A dynamic perfusion based blood-brain barrier model for cytotoxicity testing and drug permeation

Abstract

The blood-brain barrier (BBB) serves to protect and regulate the CNS microenvironment. The development of an in-vitro mimic of the BBB requires recapitulating the correct phenotype of the in-vivo BBB, particularly for drug permeation studies. However the majority of widely used BBB models demonstrate low transendothelial electrical resistance (TEER) and poor BBB phenotype. The application of shear stress is known to enhance tight junction formation and hence improve the barrier function. We utilised a high TEER primary porcine brain microvascular endothelial cell (PBMEC) culture to assess the impact of shear stress on barrier formation using the Kirkstall QuasiVivo 600 (QV600) multi-chamber perfusion system. The application of shear stress resulted in a reorientation and enhancement of tight junction formation on both coverslip and permeable inserts, in addition to enhancing and maintaining TEER for longer, when compared to static conditions. Furthermore, the functional consequences of this was demonstrated with the reduction in flux of mitoxantrone across PBMEC monolayers. The QV600 perfusion system may service as a viable tool to enhance and maintain the high TEER PBMEC system for use in in-vitro BBB models.

Figure 1

Immunocytochemistry images obtained following PBMEC staining for DAPI (left panel), ZO-1 (middle panel) and merged (right panel) when grown on bovine collagen (50 µg/mL) and fibronectin (7.5 µg/mL) coated coverslips. (A) PBMEC under static media conditions, (B) PBMEC grown under low flow (275 µL/min) and (C) PBMEC under high flow (550 µL/min) for 48 hours using the QV600. Images were taken using a Leica SP5 TCS II MP confocal microscope. White arrow indicates the direction of flow. Yellow arrows indicate formation of tight junctions.

Figure 2

Cellular viability of PBMEC grown on coverslips under static media and dynamic high flow (550 µL/min) for 96 hours, using an MTT assay.
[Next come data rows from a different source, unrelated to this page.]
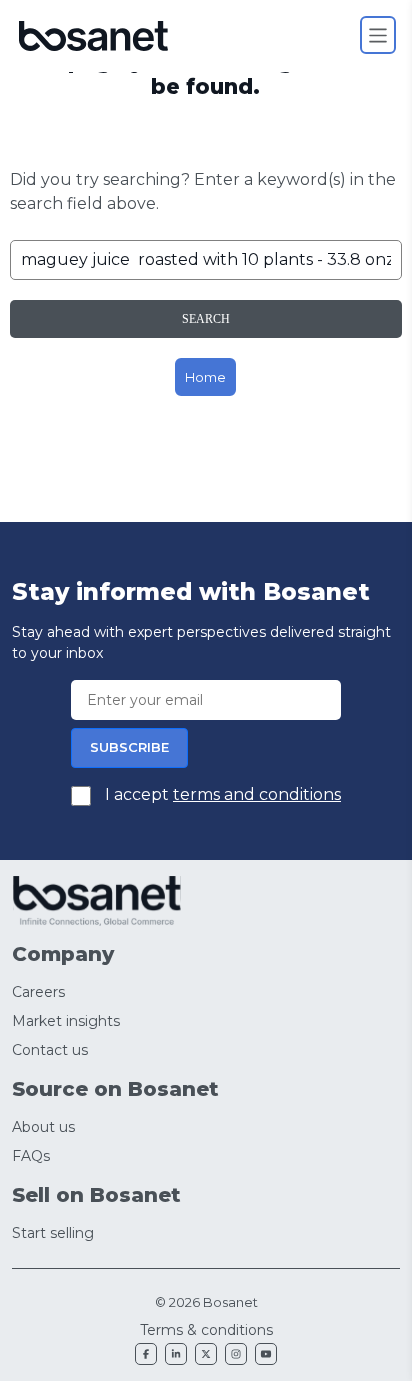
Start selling (53, 1233)
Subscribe (129, 747)
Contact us (50, 1050)
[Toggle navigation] (378, 35)
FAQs (31, 1156)
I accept (221, 794)
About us (43, 1127)
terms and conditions (257, 794)
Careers (38, 992)
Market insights (66, 1021)
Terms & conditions (206, 1330)
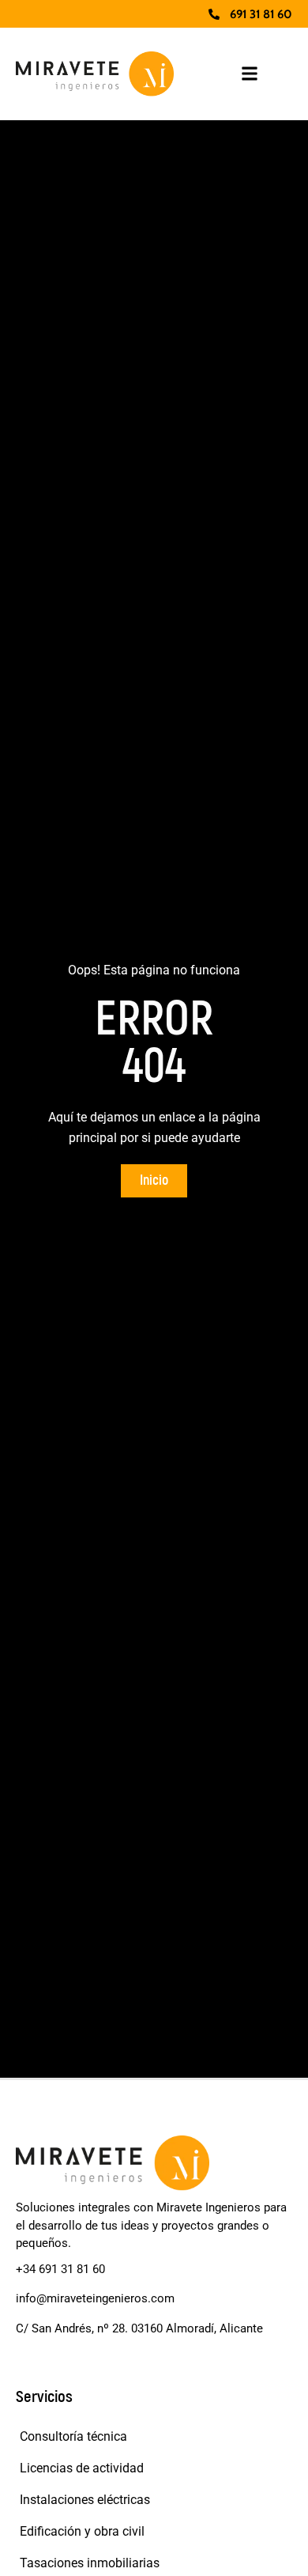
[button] (250, 74)
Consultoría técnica (73, 2436)
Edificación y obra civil (82, 2531)
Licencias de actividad (82, 2468)
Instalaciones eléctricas (85, 2499)
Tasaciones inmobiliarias (90, 2562)
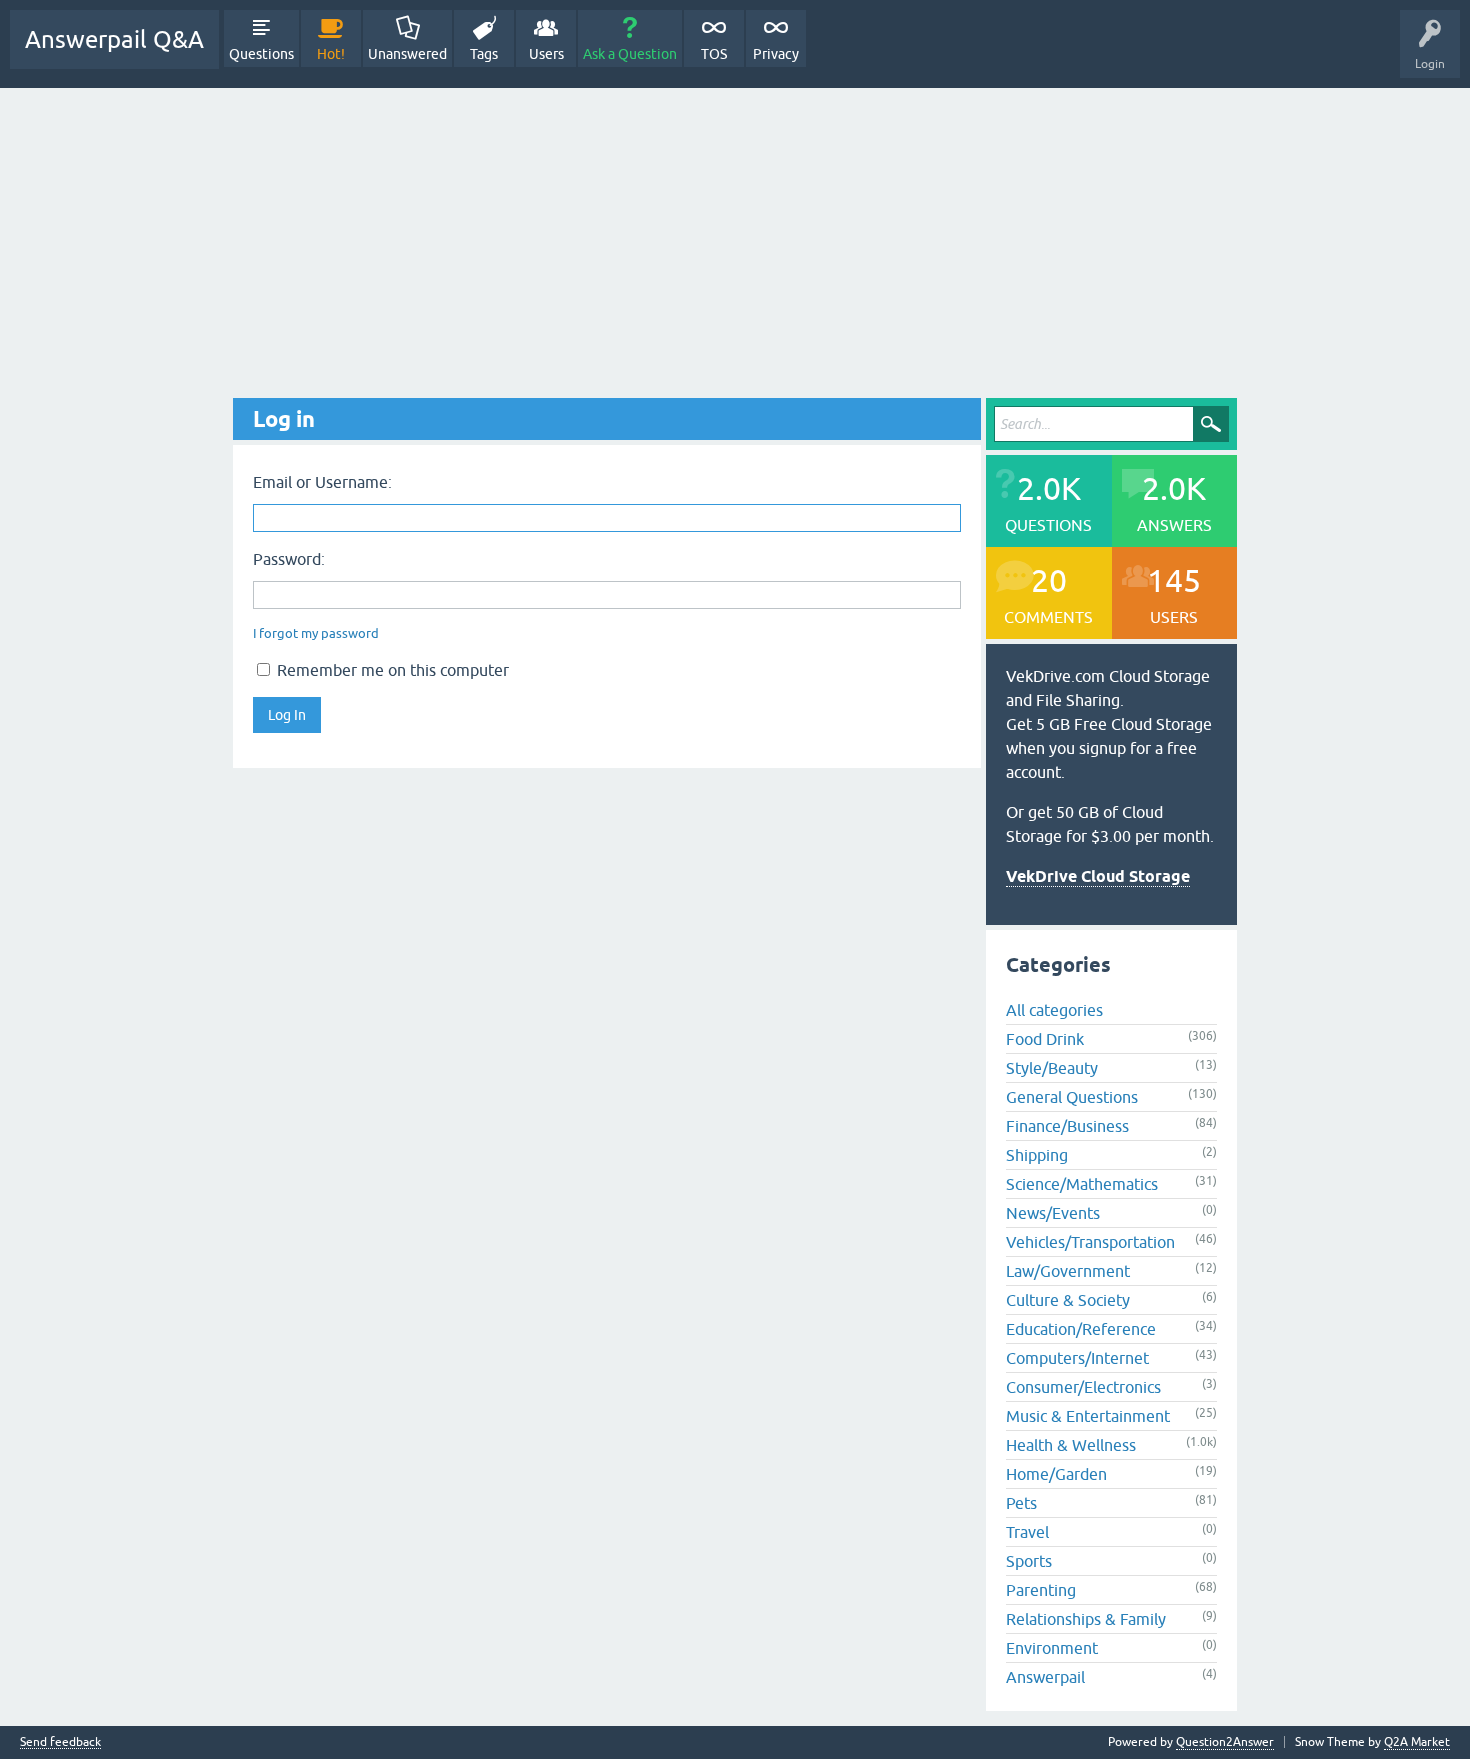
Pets (1021, 1503)
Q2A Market (1417, 1742)
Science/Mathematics (1082, 1184)
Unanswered (407, 54)
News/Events (1053, 1213)
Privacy (776, 54)
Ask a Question (630, 54)
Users (546, 54)
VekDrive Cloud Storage (1098, 876)
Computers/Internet (1077, 1358)
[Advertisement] (735, 238)
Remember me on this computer (391, 670)
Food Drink (1045, 1039)
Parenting (1041, 1590)
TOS (714, 54)
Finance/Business (1067, 1126)
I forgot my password (316, 633)
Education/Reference (1081, 1329)
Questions (261, 54)
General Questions (1072, 1097)
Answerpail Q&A (114, 39)
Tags (484, 54)
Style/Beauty (1052, 1068)
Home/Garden (1056, 1474)
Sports (1029, 1561)
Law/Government (1068, 1271)
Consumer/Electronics (1083, 1387)
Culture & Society (1068, 1300)
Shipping (1037, 1155)
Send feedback (60, 1742)
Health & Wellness (1071, 1445)
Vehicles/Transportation (1090, 1242)
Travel (1027, 1532)
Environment (1052, 1648)
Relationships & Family (1086, 1619)
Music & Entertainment (1088, 1416)
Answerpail (1045, 1677)
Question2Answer (1225, 1742)
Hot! (331, 54)
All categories (1054, 1010)
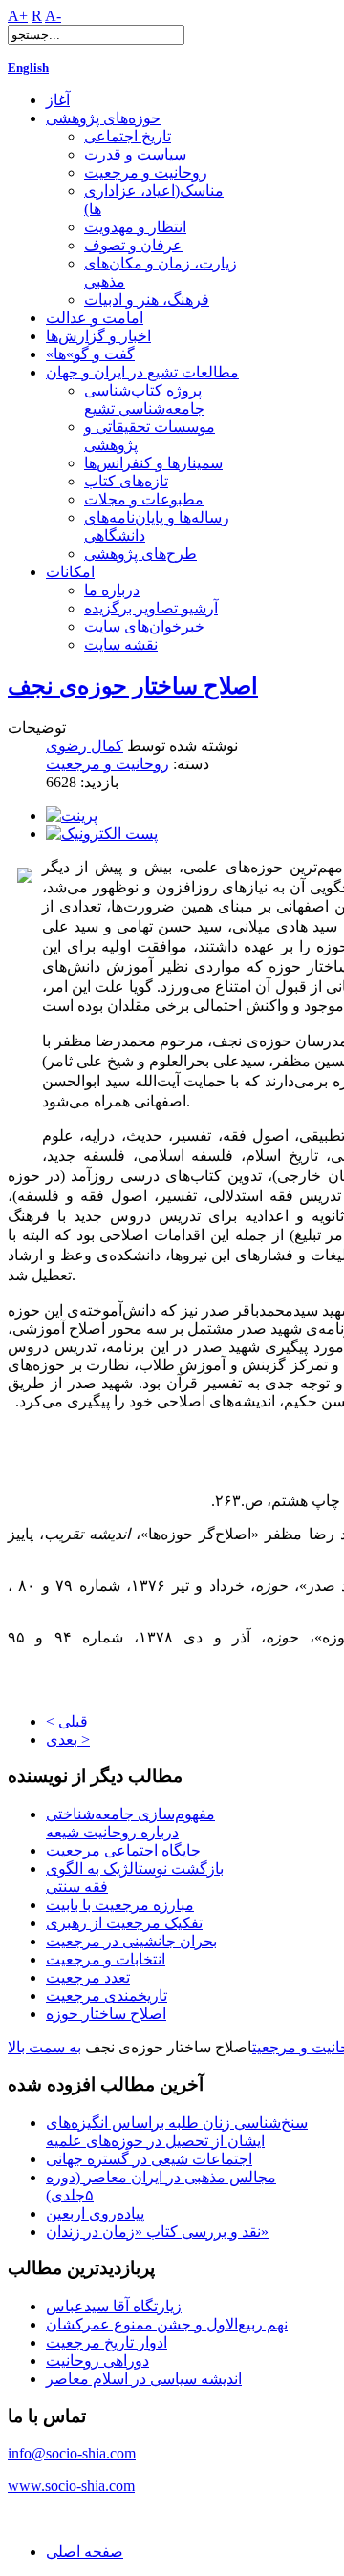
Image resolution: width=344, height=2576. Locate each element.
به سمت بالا (44, 2047)
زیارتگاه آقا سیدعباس (114, 2306)
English (28, 67)
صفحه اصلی (84, 2552)
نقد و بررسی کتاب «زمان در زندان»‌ (157, 2231)
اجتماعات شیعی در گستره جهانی (149, 2159)
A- (53, 16)
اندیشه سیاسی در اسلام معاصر (144, 2379)
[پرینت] (71, 815)
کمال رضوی (84, 746)
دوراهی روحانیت (97, 2360)
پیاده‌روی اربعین (95, 2213)
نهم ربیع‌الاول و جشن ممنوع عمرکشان (167, 2324)
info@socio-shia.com (72, 2453)
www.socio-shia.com (71, 2486)
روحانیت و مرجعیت (107, 764)
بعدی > (68, 1739)
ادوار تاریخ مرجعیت (106, 2342)
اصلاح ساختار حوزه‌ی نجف (133, 686)
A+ (18, 16)
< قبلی (67, 1721)
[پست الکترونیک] (102, 834)
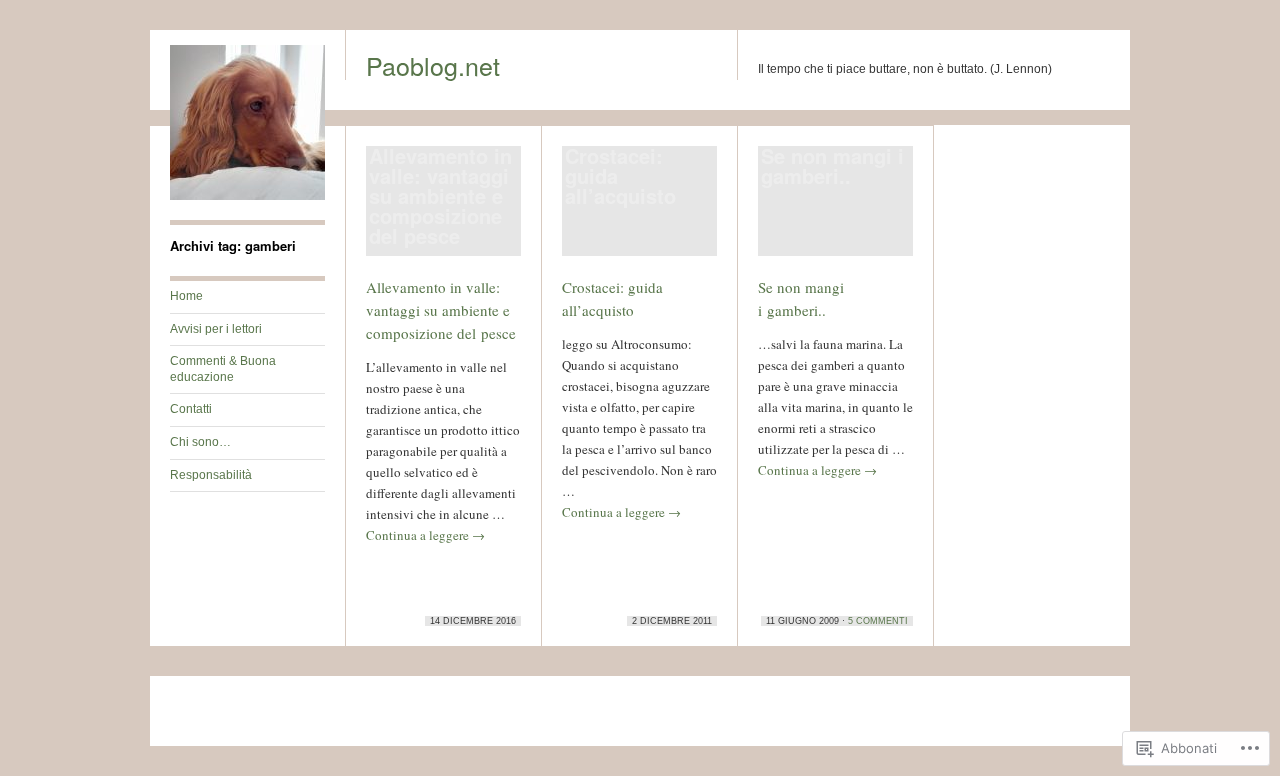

Dynamic results were normalised to the mean of the static results. n = 9 coverslips in 3 independent experiment. *p ≤ 0.05.

Figure 3

TEER measured following growth of PBMEC on permeable cell culture inserts (24-well, 0.33 cm²) under static and dynamic (550 µL/min) conditions. TEER of PBMEC were measured when grown on permeable inserts in the (A) absence and (B) presence of barrier forming additives. *p ≤ 0.05, **p ≤ 0.01, ***p ≤ 0.001 and ****p ≤ 0.0001. n = 12 in replicates of 3 in 4 independent experiments.

Figure 4

Immunocytochemisty images obtained following PBMEC staining for DAPI (left panel), ZO-1 (middle panel) and merged (right panel) when grown on permeable inserts. (A) PBMEC under static media conditions, (B) PBMEC grown under high flow (550 µL/min) for 24 hours and (C) PBMEC grown under high flow (550 µL/min) for 48 hours using the QV600. Images were taken using a Leica SP5 TCS II MP confocal microscope. White arrow indicates the direction of flow; yellow arrows indicate disrupted tight junction.

Figure 5

ZO-1 junctional fluorescence intensity and solidity as quantified by junctional regions and when normalised to static controls. *p ≤ 0.05.

Figure 6

Mitoxantrone flux across PBMEC grown on permeable inserts. Mitoxantrone transport in apical-to-basolateral (AB) (circles) or basolateral-to-apical (BA) (squares) under (A) static media or (B) when exposed to high flow (550 µL/min) for 48 hours with associated apparent membrane permeability (P_app) values in the AB or BA directions (C). *p ≤ 0.05, **p ≤ 0.01, ***p ≤ 0.001 and ****p ≤ 0.0001. n = 16 for static and dynamic, in 4 independent experiments.

Figure 7

A diagrammatical representation of: (A) the setup of the QV600 and (B) the location of coverslips in comparison to the use of permeable inserts.